I have another question on this new "policy". Upon admission say the patient is unable to answer what meds they are on, there is no transfer sheet and you have to go by the H/P from the ER doc. Then you have to call the pharmicies and maybe the doc's office to add to the list. Now how accurate is all of that?:confused:

Specializes in Ortho, Neuro, General Surgery.

Our hospital uses the guidelines set by JACHO for med reconcilliation. If a physician fails to sign and check off on the home meds, we (nurses) call them and get the meds reconcilled over the phone and then they are required to sign forms within a specified time limit. Yes! nurses are overwhelmed most of the time but we also have a Charge Nurse on our floor who can handle this function if we are not able to at the time of admission to our floor. Most of our physicians are compliant with filling out the forms before patients are sent to us. We all need to be vigilant concerning our patients safety and well being.

We also now have the MAK system in our facility. It is one of the most relliable systems to cut down on medication errors when used properly. Even with that we need to be vigilant.

I can not make any dx. Way beyond my scope. To chose a drug? WAY...WAY beyond my scope.

We having been doing one on admit and one on discharge, I try to get the discharge ones filled out with existing meds, and put it in the chart near the discharge summry so the doc's will see it and fill it out still end up calling and getting verbals the majority of the time

The med recon is supposed to be an MD task-yet do any of us have doctors that actually make it a priority? Most of my admissions are VTO-with "continue whatever home meds they are on". Then, we have the client or representative that doesn't know doses OR, in the CD field, patients that are figuring out all they have to do is say they are on something and it gets "continued". We are suposed to call the MD back and get confirmation after admitting, but it doesn't correct dosage errors or clients that get sound alikes confused, too.

I have heard, more than once, contradictions in what Joint Commission requires when compared hospital-to-hospital. This leads me to believe hospitals sometimes use it as an excuse for implementation of new policies or procedures. I truly can't imagine them saying nurses need to provide the ratioale.

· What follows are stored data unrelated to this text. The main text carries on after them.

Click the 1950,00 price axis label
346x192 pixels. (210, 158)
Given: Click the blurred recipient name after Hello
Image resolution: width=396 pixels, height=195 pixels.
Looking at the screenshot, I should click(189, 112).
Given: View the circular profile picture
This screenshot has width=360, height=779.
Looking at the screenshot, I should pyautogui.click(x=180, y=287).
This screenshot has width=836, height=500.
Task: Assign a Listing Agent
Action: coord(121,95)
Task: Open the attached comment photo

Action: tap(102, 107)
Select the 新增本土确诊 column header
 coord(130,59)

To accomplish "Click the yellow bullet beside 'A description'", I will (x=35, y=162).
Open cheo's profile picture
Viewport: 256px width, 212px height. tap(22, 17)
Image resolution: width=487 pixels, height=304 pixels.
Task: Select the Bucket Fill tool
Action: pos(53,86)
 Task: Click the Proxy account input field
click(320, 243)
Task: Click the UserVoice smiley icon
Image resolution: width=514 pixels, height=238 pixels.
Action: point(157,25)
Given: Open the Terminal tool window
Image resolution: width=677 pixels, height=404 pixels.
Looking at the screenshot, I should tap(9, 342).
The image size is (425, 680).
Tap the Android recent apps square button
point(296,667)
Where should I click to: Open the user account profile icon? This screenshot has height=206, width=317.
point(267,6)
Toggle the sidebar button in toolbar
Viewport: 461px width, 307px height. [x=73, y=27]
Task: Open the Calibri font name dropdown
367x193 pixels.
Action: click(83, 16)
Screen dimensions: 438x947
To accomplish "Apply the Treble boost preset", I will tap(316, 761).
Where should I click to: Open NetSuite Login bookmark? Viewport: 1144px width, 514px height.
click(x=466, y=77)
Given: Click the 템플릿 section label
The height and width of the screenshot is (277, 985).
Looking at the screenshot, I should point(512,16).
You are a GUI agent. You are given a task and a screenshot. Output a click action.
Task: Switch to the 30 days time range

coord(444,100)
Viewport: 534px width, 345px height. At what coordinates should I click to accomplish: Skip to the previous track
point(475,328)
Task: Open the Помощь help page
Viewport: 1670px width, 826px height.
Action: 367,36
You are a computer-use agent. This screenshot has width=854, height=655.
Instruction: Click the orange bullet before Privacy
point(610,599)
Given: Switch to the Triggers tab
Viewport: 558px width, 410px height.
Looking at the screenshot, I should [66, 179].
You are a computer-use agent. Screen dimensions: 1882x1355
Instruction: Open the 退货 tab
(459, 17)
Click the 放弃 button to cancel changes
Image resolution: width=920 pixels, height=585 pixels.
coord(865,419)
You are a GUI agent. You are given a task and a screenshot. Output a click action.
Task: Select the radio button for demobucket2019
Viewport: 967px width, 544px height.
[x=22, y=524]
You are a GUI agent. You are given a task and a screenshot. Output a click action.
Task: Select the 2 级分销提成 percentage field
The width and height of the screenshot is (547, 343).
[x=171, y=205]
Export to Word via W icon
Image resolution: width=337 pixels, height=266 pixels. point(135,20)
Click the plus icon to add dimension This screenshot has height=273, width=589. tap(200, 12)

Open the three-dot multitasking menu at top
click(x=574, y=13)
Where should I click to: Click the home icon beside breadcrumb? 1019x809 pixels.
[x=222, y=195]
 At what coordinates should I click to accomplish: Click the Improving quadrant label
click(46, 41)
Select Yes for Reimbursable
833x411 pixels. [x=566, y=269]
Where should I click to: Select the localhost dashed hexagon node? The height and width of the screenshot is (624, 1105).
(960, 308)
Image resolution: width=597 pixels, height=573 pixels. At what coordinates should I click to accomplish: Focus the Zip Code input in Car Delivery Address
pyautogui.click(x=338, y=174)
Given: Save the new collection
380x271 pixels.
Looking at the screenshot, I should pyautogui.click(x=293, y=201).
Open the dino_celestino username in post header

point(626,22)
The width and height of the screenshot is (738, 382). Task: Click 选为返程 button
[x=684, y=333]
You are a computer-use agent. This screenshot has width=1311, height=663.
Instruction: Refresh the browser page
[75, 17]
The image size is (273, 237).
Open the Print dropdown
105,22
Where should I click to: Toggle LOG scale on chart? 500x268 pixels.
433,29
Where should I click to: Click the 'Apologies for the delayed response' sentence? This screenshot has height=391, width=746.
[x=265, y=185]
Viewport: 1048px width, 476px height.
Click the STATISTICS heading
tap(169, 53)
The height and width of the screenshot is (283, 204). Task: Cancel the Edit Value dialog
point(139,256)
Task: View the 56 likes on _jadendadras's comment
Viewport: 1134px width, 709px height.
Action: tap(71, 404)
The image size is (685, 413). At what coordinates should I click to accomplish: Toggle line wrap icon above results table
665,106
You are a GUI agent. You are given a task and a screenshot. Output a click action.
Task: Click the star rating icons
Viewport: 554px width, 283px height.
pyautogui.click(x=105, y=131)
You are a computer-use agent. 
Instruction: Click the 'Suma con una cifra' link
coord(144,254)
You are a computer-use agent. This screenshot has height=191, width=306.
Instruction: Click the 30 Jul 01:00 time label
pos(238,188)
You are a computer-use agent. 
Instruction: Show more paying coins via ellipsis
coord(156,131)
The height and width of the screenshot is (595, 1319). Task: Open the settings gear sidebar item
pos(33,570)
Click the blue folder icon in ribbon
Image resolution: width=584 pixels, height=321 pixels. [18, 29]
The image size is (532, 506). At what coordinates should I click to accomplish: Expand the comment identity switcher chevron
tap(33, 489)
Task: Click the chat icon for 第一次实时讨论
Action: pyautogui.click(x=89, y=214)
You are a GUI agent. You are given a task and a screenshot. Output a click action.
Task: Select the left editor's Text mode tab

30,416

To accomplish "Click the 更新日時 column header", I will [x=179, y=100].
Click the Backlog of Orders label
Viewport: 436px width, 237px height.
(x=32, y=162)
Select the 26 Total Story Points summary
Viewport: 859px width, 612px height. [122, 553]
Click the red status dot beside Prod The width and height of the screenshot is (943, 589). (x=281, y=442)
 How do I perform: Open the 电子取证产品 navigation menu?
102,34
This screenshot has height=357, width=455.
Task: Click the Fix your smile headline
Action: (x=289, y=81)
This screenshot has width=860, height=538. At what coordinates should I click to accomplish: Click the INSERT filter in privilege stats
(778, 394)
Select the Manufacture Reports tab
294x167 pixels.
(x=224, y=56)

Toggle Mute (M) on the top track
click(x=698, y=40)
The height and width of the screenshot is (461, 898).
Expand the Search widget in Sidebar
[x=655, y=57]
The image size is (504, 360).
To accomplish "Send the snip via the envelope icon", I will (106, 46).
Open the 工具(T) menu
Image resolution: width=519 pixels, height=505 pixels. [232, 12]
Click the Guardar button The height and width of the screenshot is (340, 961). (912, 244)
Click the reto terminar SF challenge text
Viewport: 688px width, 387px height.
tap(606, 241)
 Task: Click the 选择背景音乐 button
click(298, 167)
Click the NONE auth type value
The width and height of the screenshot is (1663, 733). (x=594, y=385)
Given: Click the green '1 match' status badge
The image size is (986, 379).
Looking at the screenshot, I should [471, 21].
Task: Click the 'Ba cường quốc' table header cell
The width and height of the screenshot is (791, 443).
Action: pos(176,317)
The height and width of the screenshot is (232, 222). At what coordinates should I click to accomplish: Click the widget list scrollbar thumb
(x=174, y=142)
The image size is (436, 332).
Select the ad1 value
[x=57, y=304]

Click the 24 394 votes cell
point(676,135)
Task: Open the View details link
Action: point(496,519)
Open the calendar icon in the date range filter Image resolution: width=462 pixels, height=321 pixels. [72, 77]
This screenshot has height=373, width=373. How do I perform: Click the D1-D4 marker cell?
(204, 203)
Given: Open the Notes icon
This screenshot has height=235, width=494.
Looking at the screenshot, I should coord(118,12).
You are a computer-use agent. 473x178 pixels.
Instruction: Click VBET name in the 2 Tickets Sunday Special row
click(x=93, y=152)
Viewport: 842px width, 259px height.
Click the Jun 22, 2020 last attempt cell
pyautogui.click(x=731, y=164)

In our facility, the Medication Reconciliation is printed whenever a patient transfers from ICU to another floor, and the night before the patient is expected to discharge (put on front of the order section for the doc). Our printout includes both home meds (in lower case) and all those taken in the hospital (IN UPPER CASE). Then when the doc comes in he simply checks the box in the "continue" column for any he wants to carry forward. If the patient's discharging, the nurse then makes these edits to the home med list which then prints out from the system. It's a great benefit to the patients to have such a clear picture of what they're supposed to take and when.